Il faut donc attendre le début du XXe siècle et la mise en scène de Jacques Copeau au théâtre du Vieux-Colombier, en 1922, pour que la façon de monter et de comprendre la pièce connaisse une véritable évolution. En s’employant à présenter Le Misanthrope comme une « tragédie qui fait rire », Copeau s’efforce en effet de rétablir ce subtil équilibre entre comique et pathétique, que maintes générations de metteurs en scène semblaient avoir perdu de vue. Louis Jouvet campe à cette occasion un Alceste ambigu, tout à la fois digne et grotesque, honnête homme et ridicule. Il ouvre ainsi une voie féconde, notamment prolongée, avec le plus grand succès, par Pierre Dux (Comédie-Française, 1947).

Relectures contemporaines

Plus sensible à la dimension tragique de la pièce, la deuxième moitié du XXe siècle, enfin, apparaît comme celle de toutes les audaces. Décors 1900 décalés à dessein, de manière à suggérer l’irrésistible déclin d’une société en fin de course (Maurice Sarrazin, 1966) ; acteurs adoptant délibérément un jeu excessif et outré afin de mettre à nu la violence de leurs personnages (Jean-Luc Boutté et Catherine Hiégel, 1975) ; spectaculaire lenteur du jeu et glaçant dépouillement des décors, confrontant l’un et l’autre les divers personnages de la pièce au vide profond qui les habite (Jean-Pierre Vincent, 1977) ; déplacement du salon de Célimène dans un asile psychiatrique, valant probablement dénonciation du rapport de l’âge classique au monde de la folie (Jean-Pierre Dougnac, 1976)… Avec un bonheur très divers, les metteurs en scène s’entendent alors pour rompre à tout prix avec la tradition et proposer une interprétation profondément renouvelée du Misanthrope.

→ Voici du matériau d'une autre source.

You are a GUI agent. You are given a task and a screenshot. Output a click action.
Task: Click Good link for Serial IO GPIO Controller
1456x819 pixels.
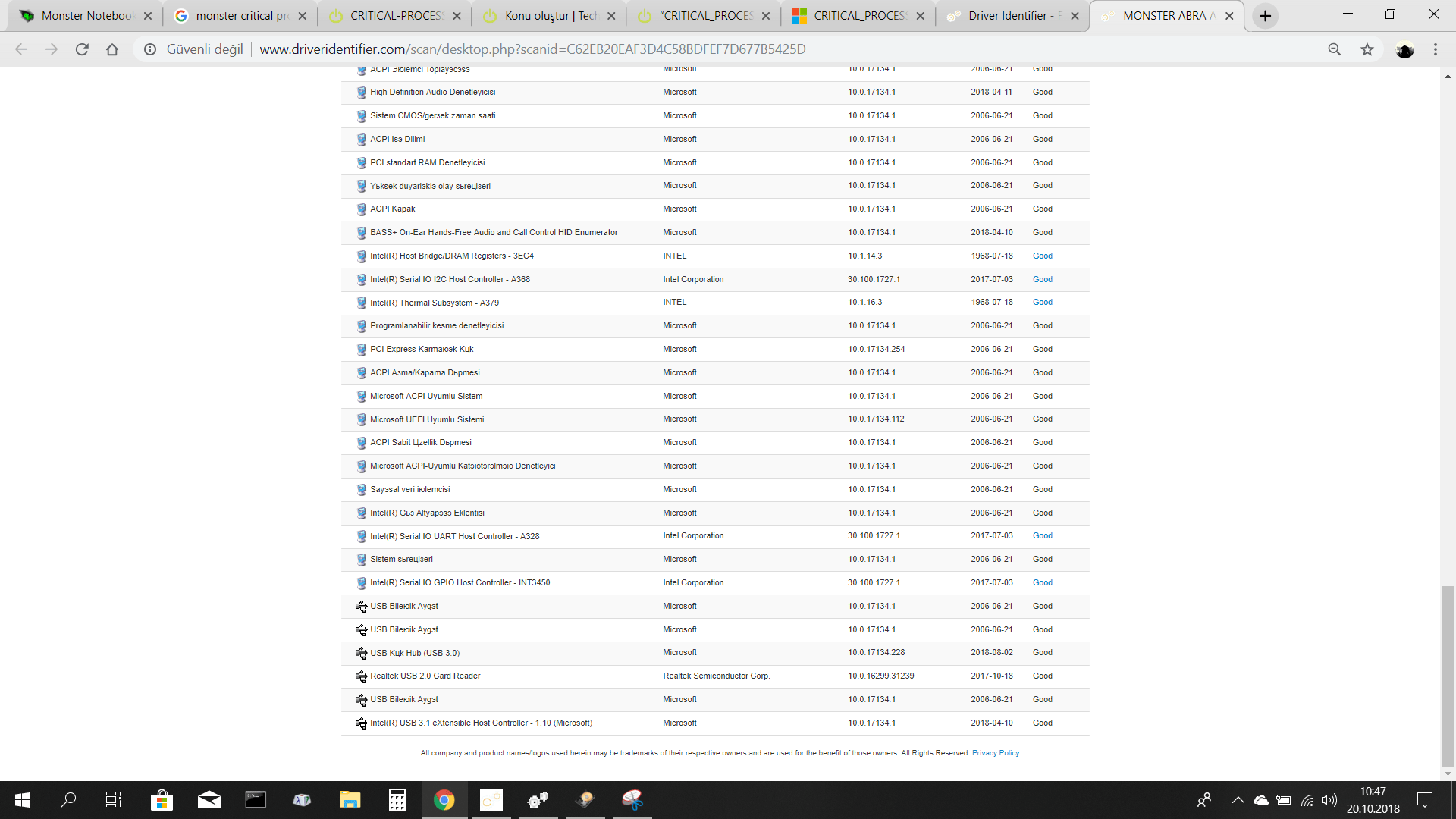[x=1042, y=583]
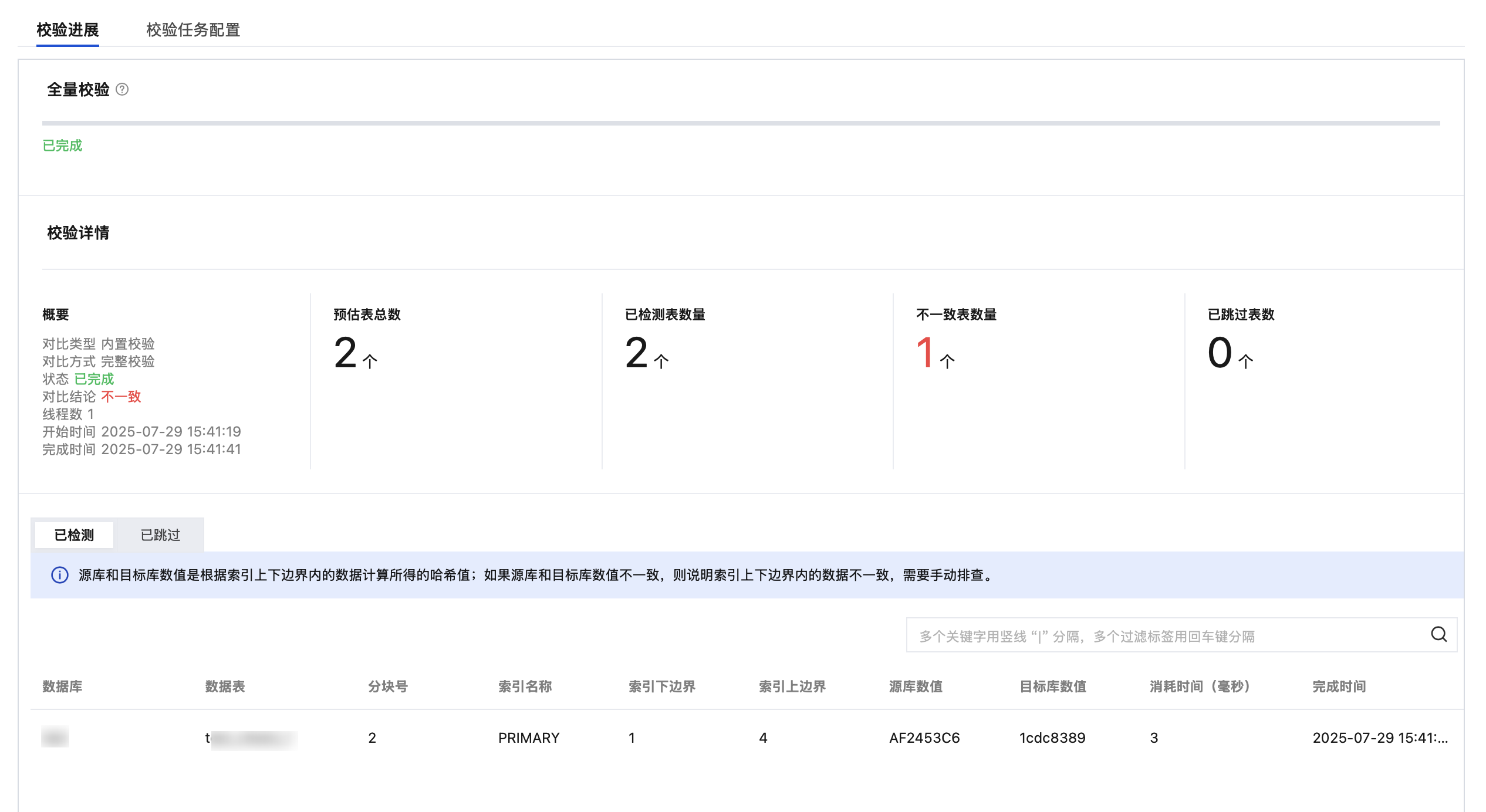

Globalement plus sages, les réalisations les plus récentes n’en brillent pas moins, à l’occasion, par leur très remarquable pertinence. Outre l’Alceste, intense et secret, incarné par Gérard Desarthes (Maison de la Culture de Bobigny, 1985) et l’hilarant Oronte campé par Robert Hirsch (Théâtre de Marigny, 1992), on retiendra tout particulièrement la mise en scène proposée en 1988 par Antoine Vitez au Théâtre de Chaillot. Qualifiée de « racinienne » par le critique Guy Dumur (Le Nouvel Observateur, 19-25 février 1988), cette réalisation privilégiait une interprétation tragique du Misanthrope que venait souligner le sombre décor en perspective composé par Yannis Kokos : un long couloir obscur d’où jaillissaient les personnages, avant de s’y engouffrer et d’y disparaître à nouveau.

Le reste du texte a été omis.